Sehubungan dengan teknis penulisan, maka dalam menulis tujuan intruksional
sebaiknya dinyatakan dengan jelas, artinya tanpa diberi penjelasan tambahan apapun,
pembaca (guru atau siswa) sudah dapat menangkap maksudnya.[6]
Menurut Knirk dan Gustafson dalam Hernawan (2005) dalam merumuskan tujuan
instruksional sebaiknya dinyatakan dalam bentuk ABCD format, artinya:[7]
1.      Audience = A, Yaitu siswa yang belajar untuk mencapai tujuan. Artinya tujuan
yang dirancang untuk siswa bukan guru. Oleh sebab itu komponen siswa harus selalu
ada pada setiap perumusan TIK. Contohnya: siswa kelas 1, siswa kelas 6  dan
sebagainya.
2.      Behavior = B, Yaitu kemampuan yang diharapkan dikuasai siswa setelah
mengikuti pembelajaran. Komponen ini terdiri atas kata kerja yang menunjukkan
kemampuan yang harus ditampilkan siswa dan materi yang dipelajari siswa.
Kemampuan tersebut dinyatakan dalam bentuk kata kerja operasional seperti
menjelaskan, memberi, contoh, menyusun, membuat, merakit,menunjukkan,
mengenal dan sebagainya. Contohnya: membuat larutan oralit, menunjukkan letak
ibukota propinsi dan sebagainya.
3.      Condition = C, Yaitu keadaan yang dipersyaratkan ketika siswa diminta
menunjukkan atau mendemonstrasikan perilaku atau kemampuan yang diharapkan.

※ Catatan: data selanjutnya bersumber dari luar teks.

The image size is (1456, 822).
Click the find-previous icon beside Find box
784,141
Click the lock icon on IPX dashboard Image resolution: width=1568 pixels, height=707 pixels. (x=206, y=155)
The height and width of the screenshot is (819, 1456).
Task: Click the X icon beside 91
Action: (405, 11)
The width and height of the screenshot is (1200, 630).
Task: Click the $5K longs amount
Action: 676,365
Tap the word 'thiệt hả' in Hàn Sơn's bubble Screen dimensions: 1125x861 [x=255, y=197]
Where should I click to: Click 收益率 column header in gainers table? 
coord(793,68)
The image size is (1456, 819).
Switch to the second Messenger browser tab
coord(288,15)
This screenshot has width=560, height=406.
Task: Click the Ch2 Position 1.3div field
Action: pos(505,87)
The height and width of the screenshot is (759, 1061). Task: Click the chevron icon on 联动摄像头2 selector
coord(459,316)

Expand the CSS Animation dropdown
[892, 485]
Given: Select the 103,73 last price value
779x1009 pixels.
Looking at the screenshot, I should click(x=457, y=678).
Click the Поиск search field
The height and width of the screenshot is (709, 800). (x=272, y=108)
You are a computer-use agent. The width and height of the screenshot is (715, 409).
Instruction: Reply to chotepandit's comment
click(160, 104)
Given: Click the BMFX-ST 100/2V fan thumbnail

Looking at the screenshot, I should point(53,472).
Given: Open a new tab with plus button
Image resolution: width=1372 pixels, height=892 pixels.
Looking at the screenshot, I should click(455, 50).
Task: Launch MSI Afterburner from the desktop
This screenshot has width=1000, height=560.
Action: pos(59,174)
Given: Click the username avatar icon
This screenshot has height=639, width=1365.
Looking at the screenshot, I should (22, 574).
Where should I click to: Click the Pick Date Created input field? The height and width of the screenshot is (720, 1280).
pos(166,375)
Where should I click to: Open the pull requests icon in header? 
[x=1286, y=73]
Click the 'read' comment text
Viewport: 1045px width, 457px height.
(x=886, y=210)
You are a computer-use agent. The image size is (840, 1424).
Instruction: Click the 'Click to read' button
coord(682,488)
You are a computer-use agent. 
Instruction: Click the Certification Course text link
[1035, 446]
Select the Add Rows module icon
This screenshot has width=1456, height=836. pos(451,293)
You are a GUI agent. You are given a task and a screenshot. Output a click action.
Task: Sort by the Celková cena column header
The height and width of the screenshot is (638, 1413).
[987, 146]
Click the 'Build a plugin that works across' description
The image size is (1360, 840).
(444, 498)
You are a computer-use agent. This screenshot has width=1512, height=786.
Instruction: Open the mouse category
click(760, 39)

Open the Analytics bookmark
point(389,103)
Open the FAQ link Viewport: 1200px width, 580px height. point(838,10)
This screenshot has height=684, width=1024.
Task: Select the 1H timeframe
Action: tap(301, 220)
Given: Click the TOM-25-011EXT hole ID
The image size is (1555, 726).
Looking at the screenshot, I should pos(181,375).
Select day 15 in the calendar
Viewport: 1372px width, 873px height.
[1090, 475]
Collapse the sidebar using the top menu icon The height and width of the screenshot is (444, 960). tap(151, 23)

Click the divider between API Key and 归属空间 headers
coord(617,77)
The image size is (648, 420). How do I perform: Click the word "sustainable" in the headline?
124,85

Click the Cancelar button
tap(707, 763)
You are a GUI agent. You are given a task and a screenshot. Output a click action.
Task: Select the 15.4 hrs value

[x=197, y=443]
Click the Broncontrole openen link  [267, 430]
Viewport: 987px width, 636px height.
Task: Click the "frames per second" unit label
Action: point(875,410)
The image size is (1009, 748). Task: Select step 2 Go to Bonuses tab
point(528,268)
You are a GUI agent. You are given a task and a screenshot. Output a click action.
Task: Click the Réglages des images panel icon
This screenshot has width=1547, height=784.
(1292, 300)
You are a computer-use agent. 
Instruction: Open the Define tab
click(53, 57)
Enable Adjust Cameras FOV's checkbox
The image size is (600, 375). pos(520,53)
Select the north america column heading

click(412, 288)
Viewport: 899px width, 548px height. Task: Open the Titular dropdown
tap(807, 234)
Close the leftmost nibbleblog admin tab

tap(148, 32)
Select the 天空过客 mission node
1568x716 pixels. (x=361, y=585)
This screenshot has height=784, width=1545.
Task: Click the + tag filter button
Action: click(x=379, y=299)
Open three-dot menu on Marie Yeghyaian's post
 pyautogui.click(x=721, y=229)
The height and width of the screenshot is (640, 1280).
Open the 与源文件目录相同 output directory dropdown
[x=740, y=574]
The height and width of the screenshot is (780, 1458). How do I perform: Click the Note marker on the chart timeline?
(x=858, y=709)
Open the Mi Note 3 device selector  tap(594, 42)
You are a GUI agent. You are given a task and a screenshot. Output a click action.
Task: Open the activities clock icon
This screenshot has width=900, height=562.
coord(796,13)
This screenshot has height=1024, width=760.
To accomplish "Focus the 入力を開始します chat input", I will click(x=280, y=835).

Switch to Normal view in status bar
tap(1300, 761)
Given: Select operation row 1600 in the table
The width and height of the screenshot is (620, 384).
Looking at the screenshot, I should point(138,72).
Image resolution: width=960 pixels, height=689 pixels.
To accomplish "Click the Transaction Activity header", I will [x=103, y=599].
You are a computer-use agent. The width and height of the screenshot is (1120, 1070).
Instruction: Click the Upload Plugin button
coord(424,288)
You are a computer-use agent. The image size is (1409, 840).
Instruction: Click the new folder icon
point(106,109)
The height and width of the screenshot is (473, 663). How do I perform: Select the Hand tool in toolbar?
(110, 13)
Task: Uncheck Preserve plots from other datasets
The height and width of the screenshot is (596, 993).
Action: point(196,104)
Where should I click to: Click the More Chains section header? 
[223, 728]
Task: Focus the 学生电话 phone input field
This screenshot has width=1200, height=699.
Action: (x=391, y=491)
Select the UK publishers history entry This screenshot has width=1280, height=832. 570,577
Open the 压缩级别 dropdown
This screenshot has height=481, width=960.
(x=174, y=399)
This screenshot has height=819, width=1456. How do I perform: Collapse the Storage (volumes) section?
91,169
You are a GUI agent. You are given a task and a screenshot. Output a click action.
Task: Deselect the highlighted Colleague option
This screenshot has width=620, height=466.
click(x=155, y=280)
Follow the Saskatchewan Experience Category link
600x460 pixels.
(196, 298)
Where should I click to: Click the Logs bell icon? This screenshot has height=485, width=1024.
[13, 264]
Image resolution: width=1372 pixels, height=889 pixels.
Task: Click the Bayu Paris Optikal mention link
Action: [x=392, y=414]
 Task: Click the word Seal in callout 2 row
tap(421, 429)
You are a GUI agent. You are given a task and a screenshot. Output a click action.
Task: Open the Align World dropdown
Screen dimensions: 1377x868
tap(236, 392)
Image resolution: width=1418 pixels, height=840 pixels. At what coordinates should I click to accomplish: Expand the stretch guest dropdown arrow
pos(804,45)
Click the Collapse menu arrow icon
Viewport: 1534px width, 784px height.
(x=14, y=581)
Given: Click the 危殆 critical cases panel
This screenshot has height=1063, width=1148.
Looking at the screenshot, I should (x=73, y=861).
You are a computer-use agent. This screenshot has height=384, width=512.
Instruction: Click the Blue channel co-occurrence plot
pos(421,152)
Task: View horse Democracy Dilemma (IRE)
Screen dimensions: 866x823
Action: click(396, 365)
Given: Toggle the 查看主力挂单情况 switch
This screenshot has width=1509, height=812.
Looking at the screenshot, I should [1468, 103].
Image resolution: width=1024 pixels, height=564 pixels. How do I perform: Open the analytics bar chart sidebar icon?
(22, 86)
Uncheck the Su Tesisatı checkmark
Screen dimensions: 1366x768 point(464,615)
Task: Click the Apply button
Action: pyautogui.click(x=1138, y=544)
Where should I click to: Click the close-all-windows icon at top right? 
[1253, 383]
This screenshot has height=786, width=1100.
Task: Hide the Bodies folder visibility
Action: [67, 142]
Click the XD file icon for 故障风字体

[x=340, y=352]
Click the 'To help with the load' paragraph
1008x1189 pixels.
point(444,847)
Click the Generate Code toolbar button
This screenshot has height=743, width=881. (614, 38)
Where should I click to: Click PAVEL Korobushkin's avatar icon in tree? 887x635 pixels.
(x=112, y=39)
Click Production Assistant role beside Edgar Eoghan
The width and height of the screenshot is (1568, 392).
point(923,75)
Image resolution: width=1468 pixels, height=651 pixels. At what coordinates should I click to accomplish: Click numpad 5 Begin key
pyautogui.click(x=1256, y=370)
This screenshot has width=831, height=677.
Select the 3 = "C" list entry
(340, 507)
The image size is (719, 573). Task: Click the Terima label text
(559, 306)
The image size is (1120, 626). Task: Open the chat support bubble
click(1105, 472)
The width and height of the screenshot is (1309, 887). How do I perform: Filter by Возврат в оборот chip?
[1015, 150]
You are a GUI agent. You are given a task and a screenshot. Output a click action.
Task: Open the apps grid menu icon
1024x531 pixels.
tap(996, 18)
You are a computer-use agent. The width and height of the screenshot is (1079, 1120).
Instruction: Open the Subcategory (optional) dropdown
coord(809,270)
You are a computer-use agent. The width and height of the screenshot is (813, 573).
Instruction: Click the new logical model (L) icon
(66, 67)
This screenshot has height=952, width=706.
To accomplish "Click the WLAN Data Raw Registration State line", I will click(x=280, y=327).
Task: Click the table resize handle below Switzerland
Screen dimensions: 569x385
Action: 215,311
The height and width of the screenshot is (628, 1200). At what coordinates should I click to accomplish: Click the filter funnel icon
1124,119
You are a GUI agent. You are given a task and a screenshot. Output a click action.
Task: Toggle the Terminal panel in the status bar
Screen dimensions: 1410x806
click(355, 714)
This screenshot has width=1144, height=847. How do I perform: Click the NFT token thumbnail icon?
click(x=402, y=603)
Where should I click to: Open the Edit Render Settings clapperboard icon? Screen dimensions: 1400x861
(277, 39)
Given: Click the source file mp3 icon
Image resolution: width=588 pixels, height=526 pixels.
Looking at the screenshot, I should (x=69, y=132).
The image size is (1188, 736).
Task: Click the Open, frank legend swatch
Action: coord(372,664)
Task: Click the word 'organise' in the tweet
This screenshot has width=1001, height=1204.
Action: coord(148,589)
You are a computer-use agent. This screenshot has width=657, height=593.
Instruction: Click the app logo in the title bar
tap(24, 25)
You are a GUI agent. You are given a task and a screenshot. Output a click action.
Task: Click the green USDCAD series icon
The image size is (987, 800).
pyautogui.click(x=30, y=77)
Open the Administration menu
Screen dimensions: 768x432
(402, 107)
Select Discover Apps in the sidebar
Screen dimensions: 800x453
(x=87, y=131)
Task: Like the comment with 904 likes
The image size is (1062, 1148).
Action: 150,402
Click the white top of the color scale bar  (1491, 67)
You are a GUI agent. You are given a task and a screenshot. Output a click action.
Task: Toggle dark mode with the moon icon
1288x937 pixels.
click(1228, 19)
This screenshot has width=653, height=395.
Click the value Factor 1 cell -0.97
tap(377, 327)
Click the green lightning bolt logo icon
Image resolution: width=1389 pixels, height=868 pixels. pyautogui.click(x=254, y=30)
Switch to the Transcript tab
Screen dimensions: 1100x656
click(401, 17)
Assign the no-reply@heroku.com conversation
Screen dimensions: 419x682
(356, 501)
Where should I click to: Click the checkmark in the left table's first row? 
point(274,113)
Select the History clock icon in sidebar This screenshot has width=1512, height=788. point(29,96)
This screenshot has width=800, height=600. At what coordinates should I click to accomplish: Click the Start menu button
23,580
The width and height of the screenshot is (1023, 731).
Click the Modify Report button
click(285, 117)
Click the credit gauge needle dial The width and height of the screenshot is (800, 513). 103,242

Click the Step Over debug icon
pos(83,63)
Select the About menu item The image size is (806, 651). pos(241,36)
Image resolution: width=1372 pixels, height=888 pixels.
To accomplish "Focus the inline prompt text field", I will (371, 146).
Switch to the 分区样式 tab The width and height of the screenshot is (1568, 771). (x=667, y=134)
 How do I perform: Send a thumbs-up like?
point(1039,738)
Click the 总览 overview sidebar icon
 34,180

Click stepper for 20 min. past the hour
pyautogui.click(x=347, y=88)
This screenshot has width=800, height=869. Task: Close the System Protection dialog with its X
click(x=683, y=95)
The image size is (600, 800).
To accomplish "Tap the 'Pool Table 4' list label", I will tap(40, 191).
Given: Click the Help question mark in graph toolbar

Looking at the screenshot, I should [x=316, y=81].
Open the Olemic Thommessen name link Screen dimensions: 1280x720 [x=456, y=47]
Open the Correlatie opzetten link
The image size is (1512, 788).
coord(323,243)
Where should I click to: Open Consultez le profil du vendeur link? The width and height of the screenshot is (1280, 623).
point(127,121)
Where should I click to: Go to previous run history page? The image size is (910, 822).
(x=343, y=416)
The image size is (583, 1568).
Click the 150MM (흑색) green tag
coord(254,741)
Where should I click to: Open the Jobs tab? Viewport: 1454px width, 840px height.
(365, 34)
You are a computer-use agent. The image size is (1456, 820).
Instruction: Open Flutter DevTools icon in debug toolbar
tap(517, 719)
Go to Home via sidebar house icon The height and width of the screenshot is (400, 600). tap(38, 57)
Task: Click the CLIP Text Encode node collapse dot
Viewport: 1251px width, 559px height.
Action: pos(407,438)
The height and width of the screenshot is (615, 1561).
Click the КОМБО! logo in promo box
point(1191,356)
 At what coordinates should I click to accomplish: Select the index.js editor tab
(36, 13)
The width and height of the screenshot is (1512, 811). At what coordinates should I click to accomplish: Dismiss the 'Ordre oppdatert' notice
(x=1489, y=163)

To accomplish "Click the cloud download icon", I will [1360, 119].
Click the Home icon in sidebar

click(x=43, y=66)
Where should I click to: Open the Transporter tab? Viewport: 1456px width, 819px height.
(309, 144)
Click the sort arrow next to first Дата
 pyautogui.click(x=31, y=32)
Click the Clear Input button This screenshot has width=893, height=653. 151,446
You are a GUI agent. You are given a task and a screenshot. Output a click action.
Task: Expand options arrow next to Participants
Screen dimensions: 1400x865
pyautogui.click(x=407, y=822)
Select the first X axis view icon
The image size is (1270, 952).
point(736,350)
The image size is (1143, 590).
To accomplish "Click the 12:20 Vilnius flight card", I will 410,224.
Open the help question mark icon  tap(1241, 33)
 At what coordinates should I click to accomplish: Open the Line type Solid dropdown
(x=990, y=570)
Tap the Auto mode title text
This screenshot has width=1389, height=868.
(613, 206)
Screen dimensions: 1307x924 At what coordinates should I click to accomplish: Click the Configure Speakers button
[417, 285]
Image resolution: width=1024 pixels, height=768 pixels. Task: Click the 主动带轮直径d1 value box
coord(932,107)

Contohnya: “diberikan  sejumlah data, siswa dapat….”(ini berarti bahwa pada saat
kita meminta siswa menunjukkan kemampuan tersebut kita harus menyediakan data) 
atau  “dengan menggunakan rumus ABC, siswa dapat….” (ini berarti siswa dianggap
sudah menguasai kemampuan tersebut apabila siswa melakukannya dengan
menggunakan rumus ABC. Apabila tidak menggunakan rumus ABC berarti siswa
belum menguasai tujuan tersebut).
4.      Degree = D, Yaitu tingkat ukuran yag dicapai untuk menentukan keberhasilan
atau penguasaan siswa terhadap tingkah laku khusus yang ditetapkan. Tingkat
keberhasilan ditunjukkan dengan batas minimal dari penampilan suatu perilaku yang
dapat dianggap diterima. Contohnya: “siswa dapat menjelaskan lima karakteristik
pemimpin yang demokratis” (siswa dianggap belum menguasai tujuan tersebut jika
hanya mampu menjelaskan dua atau tiga karakteristik ersebut) atau  “siswa dapat
menjelaskan dua alas an penting transmigrasi” (siswa dianggap belum menguasai
tujuan tersebut bila siswa hanya mampu menjelaskan satu alasan saja).

Referensi:
[1] Muchammad Eka Mahmud, “Teknologi Pendidikan Konsep Dasar dan Aplikasi”,
(Samarinda: ISNU Kaltim Press, 2013), Cet. 1, hlm. 23.

[3]Ibid., hlm. 6.
diunduh tanggal 27 Agustus 2014, hlm. 1.
[5]Muchammad Eka Mahmud, “Teknologi Pendidikan Konsep...”, hlm. 26-29.
[6]Ibid., hlm. 29.
[7]Dinayla Faradisa, “Perencanaan Tujuan-Tujuan…”, hlm. 8-9.